Malam Nisfu Sya’ban 2020, Ini Dalil Amalan Malam Nisfu Sya’ban

Benarkah bahwa amalan pada malam nisfu Sya’ban bid’ah? Berikut ini dalil nisfu Sya’ban agar kita tidak ragu dalam melaksanakan amalan Nisfu Sya’ban tahun 2020 ini.Malam nisfu Sya’ban 2020 jatuh pada tanggal 8 Maret 2020, yang bertepatan dengan hari Rabu malam Kamis. Hal ini berdasarkan ketetapan Pengurus Pusat Nahdhatul Ulama, PBNU. dalil nisfu sya’ban

“Nisfu Sya’ban 1441 H jatuh hari Rabu Wage, malam Kamis Kliwon, 8-9 April 2020,” ujar Pelaksana tugas Ketua LF PBNU KH Sirril Wafa sebagaimana dilansir NU Online, Sabtu (4/4).

Pada malam nisfu sya’ban banyak kita jumpai ragam amaliah yang ada di masyarakat. Amaliah ini bertujuan untuk meraih keutamaan malam nisfu sya’ban yang biasanya dimulai seusai shalat magrib dengan membaca surat yasin sebanyak tiga kali dan diakhiri dengan doa.

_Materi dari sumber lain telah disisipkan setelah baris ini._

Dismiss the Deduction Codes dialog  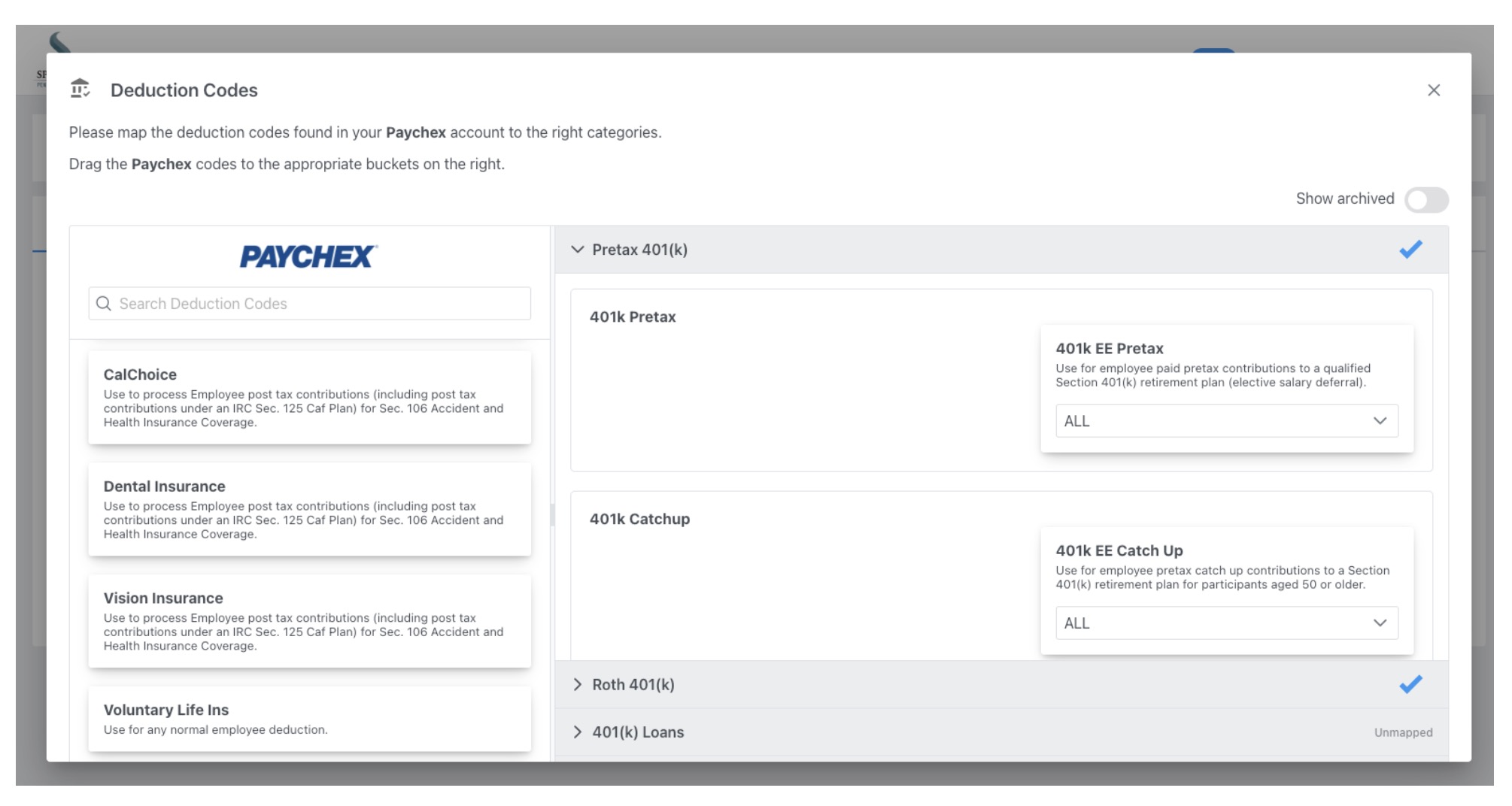point(1435,89)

Di samping itu ada juga sebagian masyarakat yang membawa air di teko, gelas, botol atau sejenisnya, untuk kemudian diminum setelah pembacaan yasin dan doa tersebut, sembari ada yang membagi-bagikan makanan yang memang sengaja disedekahkan utuk acara ini.

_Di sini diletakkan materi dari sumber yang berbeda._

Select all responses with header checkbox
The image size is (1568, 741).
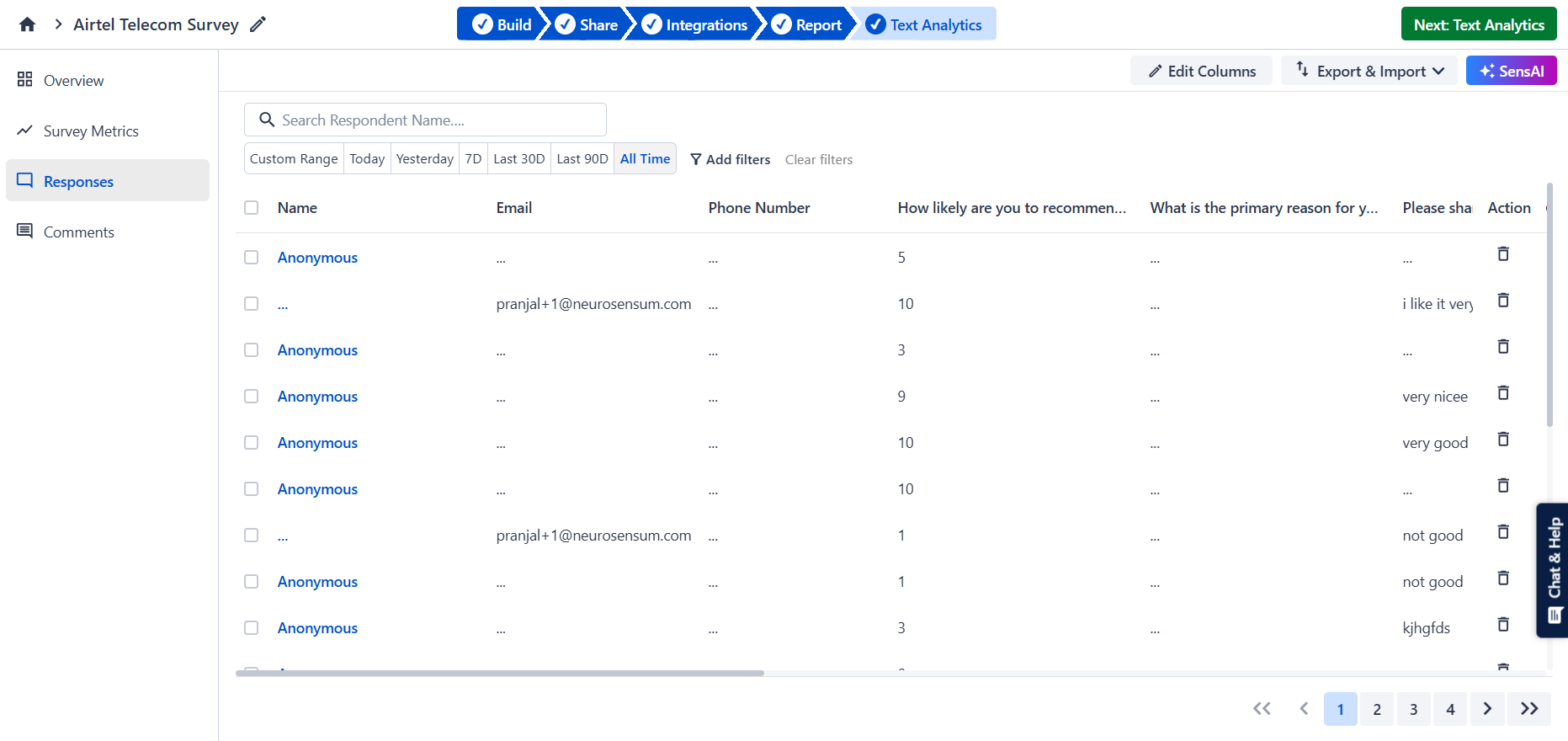[251, 207]
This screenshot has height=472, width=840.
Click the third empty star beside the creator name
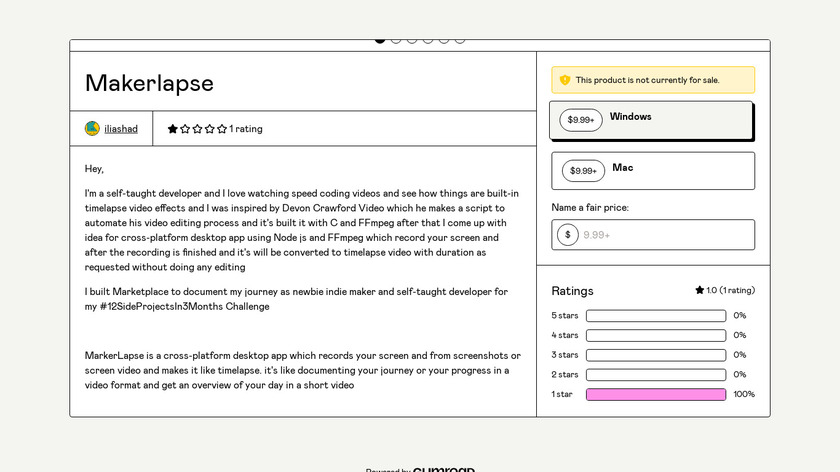[x=198, y=129]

Tradisi semacam ini memang sedari dulu hingga sekarang sudah mengakar kuat di lapisan masyarakat kita, kendati masih ada sebagian kalangan yang tidak menyepakatinya, dengan dalih “Tidak ada dari sananya, Nabi saw dan para sahabat tidak pernah melakukan hal demikian.”

Atas dalih kalangan yang tidak sepakat dengan tradisi malam nisfu sya’abanan ini, maka timbulah keresahan di kalangan masyarakat dan terdapat pertanyaan “Adakah dalil yang bisa menjadi pijakan dalam menyikapi persoalan ini?”

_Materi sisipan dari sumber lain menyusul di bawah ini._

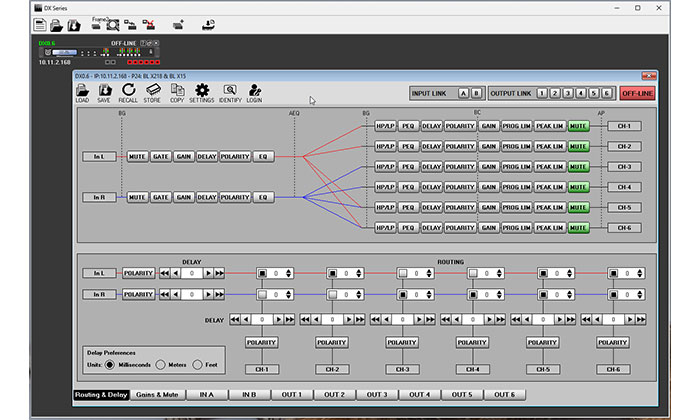Screen dimensions: 700x420
Task: Click the CH-1 delay value field
Action: point(260,320)
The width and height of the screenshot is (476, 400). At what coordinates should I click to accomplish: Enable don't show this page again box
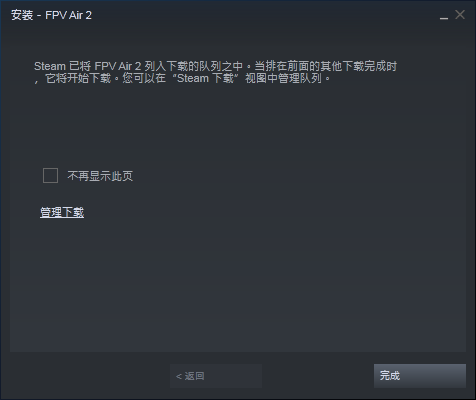point(50,176)
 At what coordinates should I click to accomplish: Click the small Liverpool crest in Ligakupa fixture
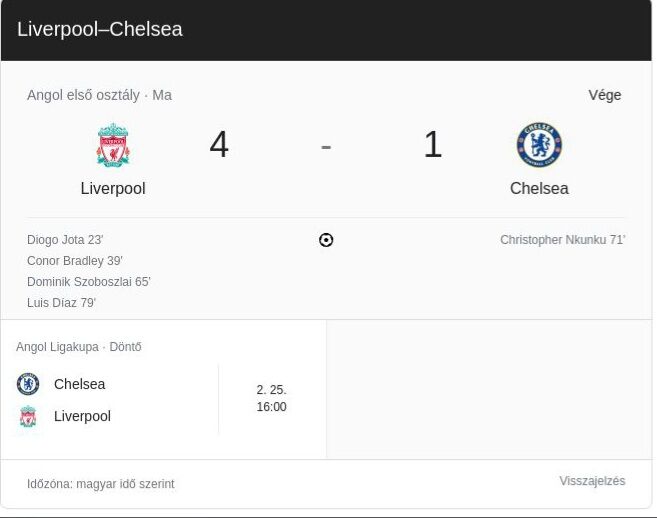pos(28,416)
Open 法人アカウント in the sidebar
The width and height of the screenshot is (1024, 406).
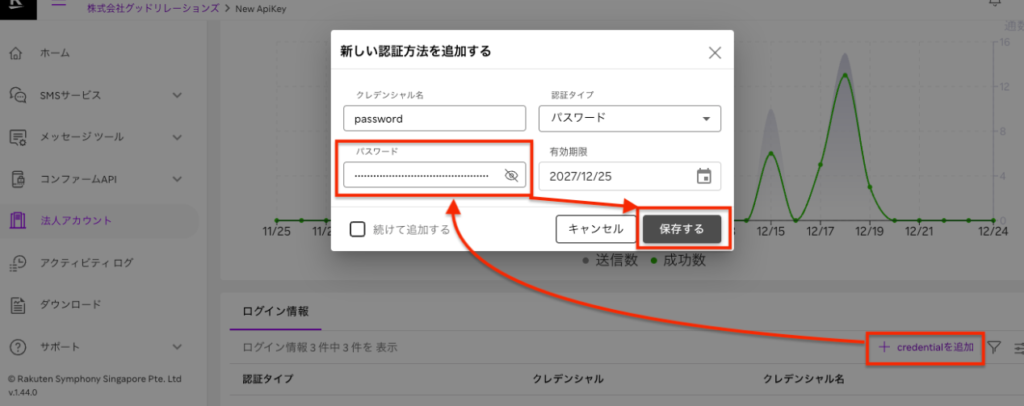pyautogui.click(x=76, y=221)
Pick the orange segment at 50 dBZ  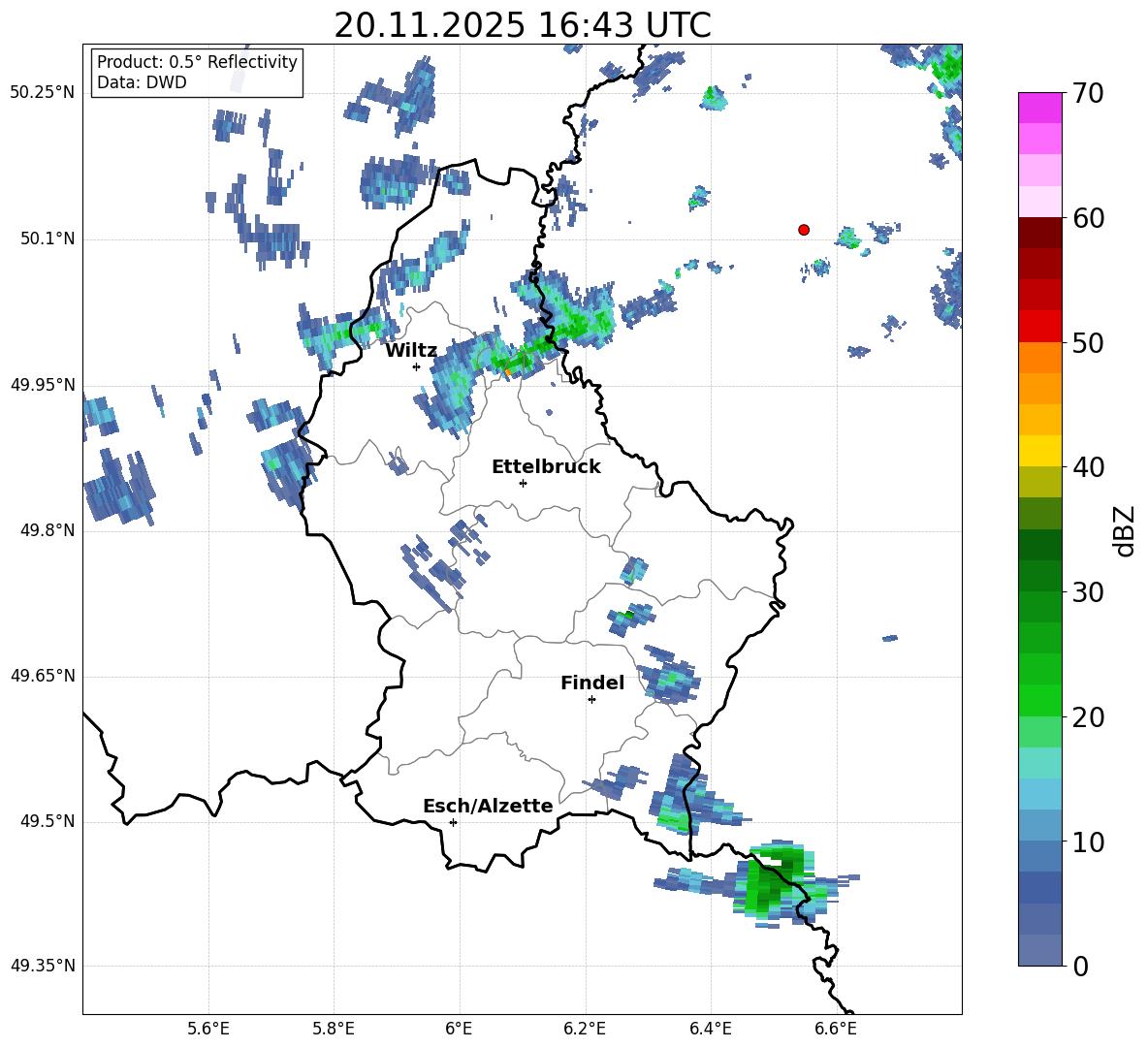coord(1040,358)
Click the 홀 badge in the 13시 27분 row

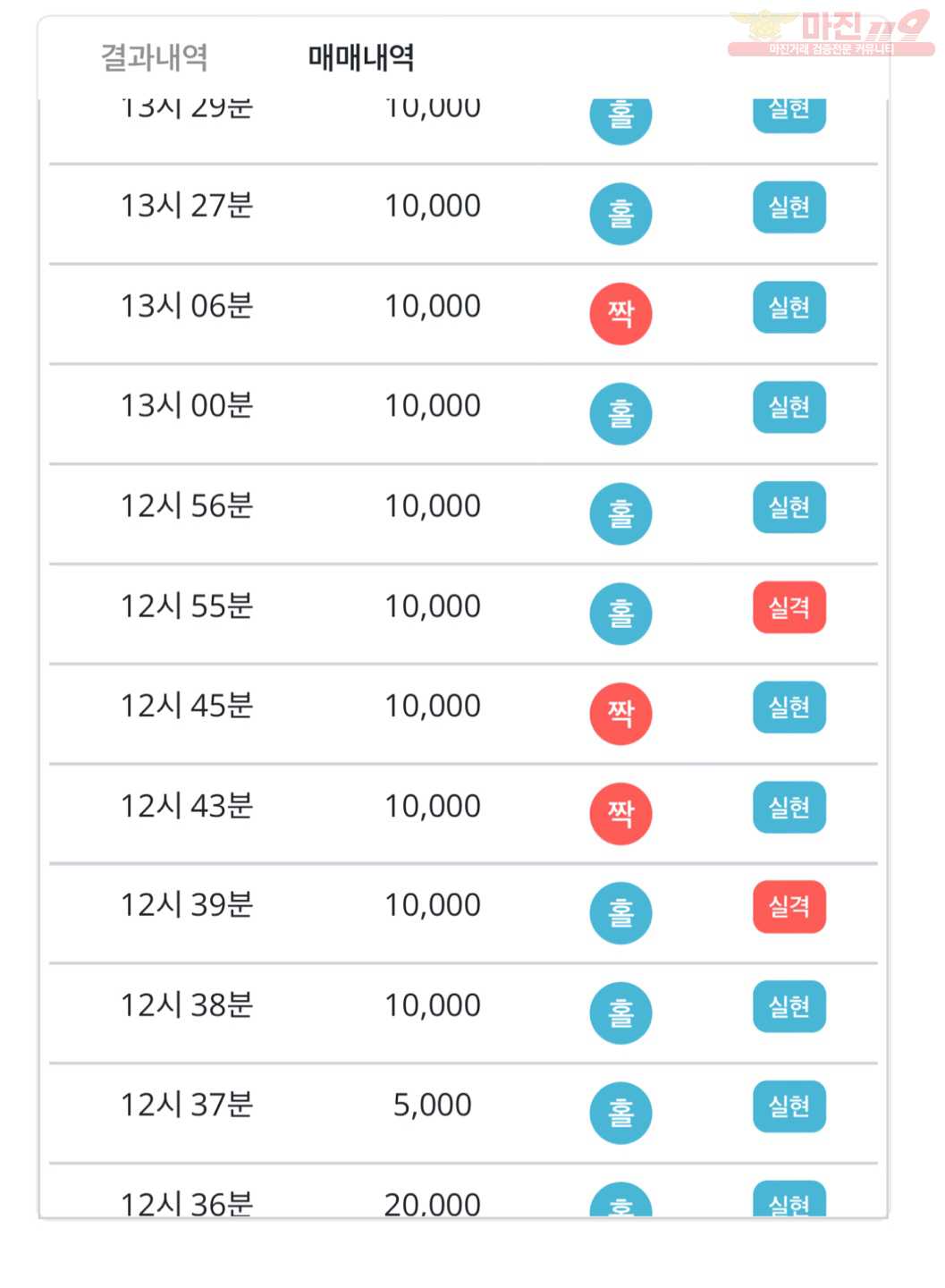(x=620, y=214)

Imam Ahmad bin Hanbal (w. 241 H) meriwayatkan sebuah hadis yang terdapat dalam kitabnya al-Musnad;

عَنْ عَبْدِ اللهِ بْنِ عَمْرٍو، أَنَّ رَسُولَ اللهِ صَلَّى اللهُ عَلَيْهِ وَسَلَّمَ قَالَ: ” يَطَّلِعُ اللهُ عَزَّ وَجَلَّ إِلَى خَلْقِهِ لَيْلَةَ النِّصْفِ مِنْ شَعْبَانَ فَيَغْفِرُ لِعِبَادِهِ إِلَّا لِاثْنَيْنِ: مُشَاحِنٍ، وَقَاتِلِ نَفْسٍ “

Dari Abdillah ibn ‘Amru bahwa Rasulullah saw bersabda: “Allah Swt akan memantau makhluk-Nya pada malam nisfu syaban kemudian mengampuni dosa-dosa hamba-Nya kecuali bagi pendengki dan yang membunuh jiwa manusia.”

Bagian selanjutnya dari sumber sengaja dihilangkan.